#### Exercise directions:
Give back every record verbatim, but not the pictures.
***
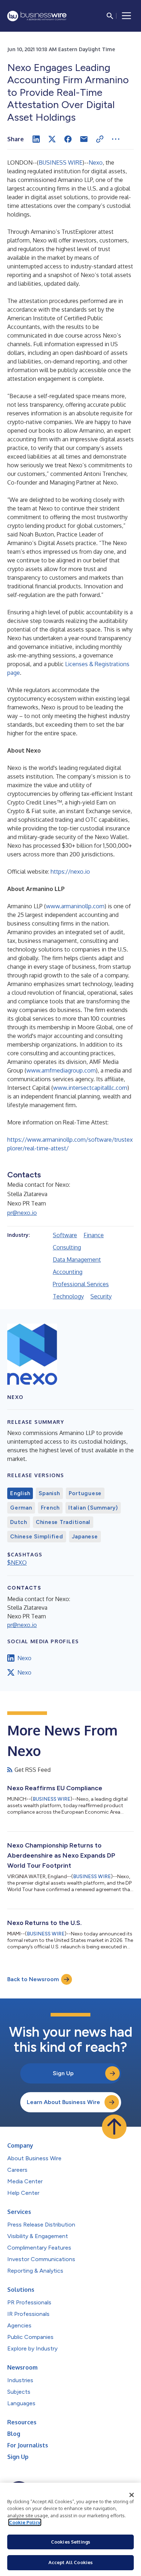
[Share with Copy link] (100, 139)
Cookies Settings (70, 2542)
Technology (68, 1296)
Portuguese (85, 1493)
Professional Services (81, 1284)
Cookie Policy (24, 2522)
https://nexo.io (70, 871)
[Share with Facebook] (68, 139)
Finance (94, 1235)
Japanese (85, 1536)
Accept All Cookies (70, 2562)
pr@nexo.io (22, 1212)
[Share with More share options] (115, 139)
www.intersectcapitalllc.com (90, 1087)
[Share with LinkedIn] (36, 139)
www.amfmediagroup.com (61, 1070)
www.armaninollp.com (75, 906)
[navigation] (126, 16)
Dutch (18, 1522)
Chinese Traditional (63, 1522)
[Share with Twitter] (52, 139)
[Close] (131, 2495)
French (50, 1508)
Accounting (67, 1271)
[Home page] (37, 16)
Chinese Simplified (36, 1536)
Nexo (96, 162)
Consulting (67, 1247)
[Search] (110, 16)
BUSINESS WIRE (60, 162)
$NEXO (17, 1562)
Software (65, 1235)
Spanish (49, 1493)
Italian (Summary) (93, 1508)
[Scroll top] (114, 2126)
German (21, 1508)
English (20, 1493)
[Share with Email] (84, 139)
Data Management (77, 1259)
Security (101, 1296)
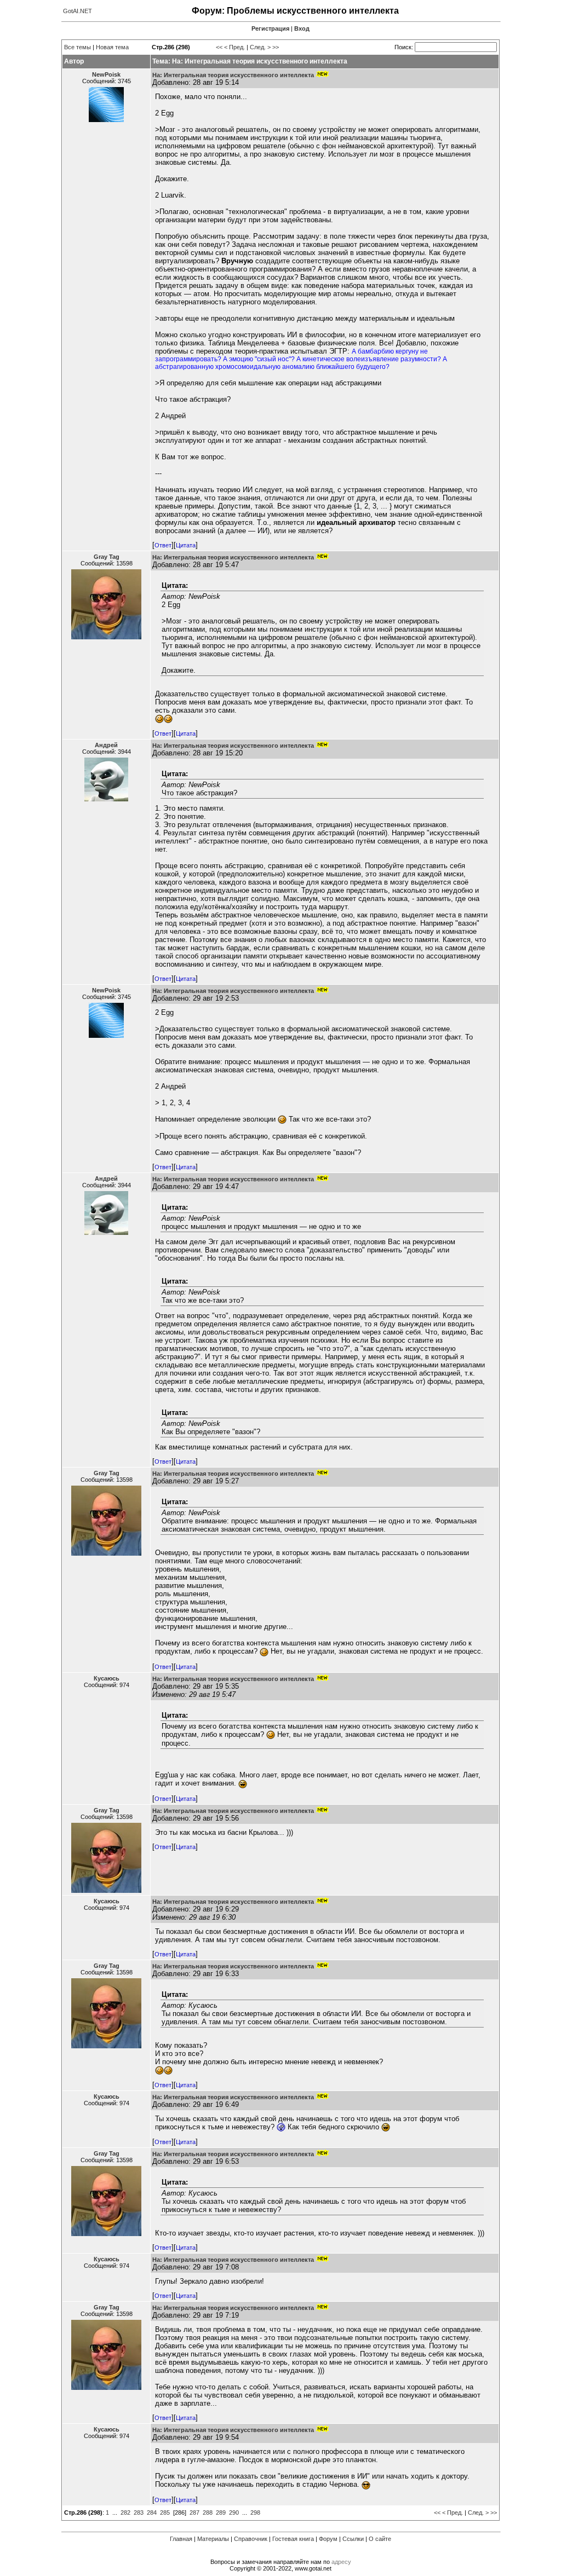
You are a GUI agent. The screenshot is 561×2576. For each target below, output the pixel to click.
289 (221, 2512)
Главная (181, 2538)
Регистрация (270, 28)
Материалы (213, 2538)
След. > (260, 47)
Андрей (106, 745)
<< (219, 47)
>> (275, 47)
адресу (341, 2561)
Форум (328, 2538)
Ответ (162, 545)
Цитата (186, 545)
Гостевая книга (293, 2538)
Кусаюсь (106, 1678)
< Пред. (234, 47)
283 (139, 2512)
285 (165, 2512)
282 (125, 2512)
***
#### Reply to the task:
[Share with Copy link] (100, 139)
Cookies Settings (70, 2542)
Technology (68, 1296)
Portuguese (85, 1493)
Professional Services (81, 1284)
Cookie Policy (24, 2522)
https://nexo.io (70, 871)
[Share with Facebook] (68, 139)
Finance (94, 1235)
Japanese (85, 1536)
Accept All Cookies (70, 2562)
pr@nexo.io (22, 1212)
[Share with More share options] (115, 139)
www.intersectcapitalllc.com (90, 1087)
[Share with LinkedIn] (36, 139)
www.amfmediagroup.com (61, 1070)
www.armaninollp.com (75, 906)
[navigation] (126, 16)
Dutch (18, 1522)
Chinese Traditional (63, 1522)
[Share with Twitter] (52, 139)
[Close] (131, 2495)
French (50, 1508)
Accounting (67, 1271)
[Home page] (37, 16)
Chinese Simplified (36, 1536)
Nexo (96, 162)
Consulting (67, 1247)
[Search] (110, 16)
BUSINESS WIRE (60, 162)
$NEXO (17, 1562)
Software (65, 1235)
Spanish (49, 1493)
Italian (Summary) (93, 1508)
[Scroll top] (114, 2126)
German (21, 1508)
English (20, 1493)
[Share with Email] (84, 139)
Data Management (77, 1259)
Security (101, 1296)
You are a GUI agent. The screenshot is 561×2576. For each target below, output the pixel to click.
289 (221, 2512)
Главная (181, 2538)
Регистрация (270, 28)
Материалы (213, 2538)
След. > (260, 47)
Андрей (106, 745)
<< (219, 47)
>> (275, 47)
адресу (341, 2561)
Форум (328, 2538)
Ответ (162, 545)
Цитата (186, 545)
Гостевая книга (293, 2538)
Кусаюсь (106, 1678)
< Пред. (234, 47)
283 (139, 2512)
285 (165, 2512)
282 (125, 2512)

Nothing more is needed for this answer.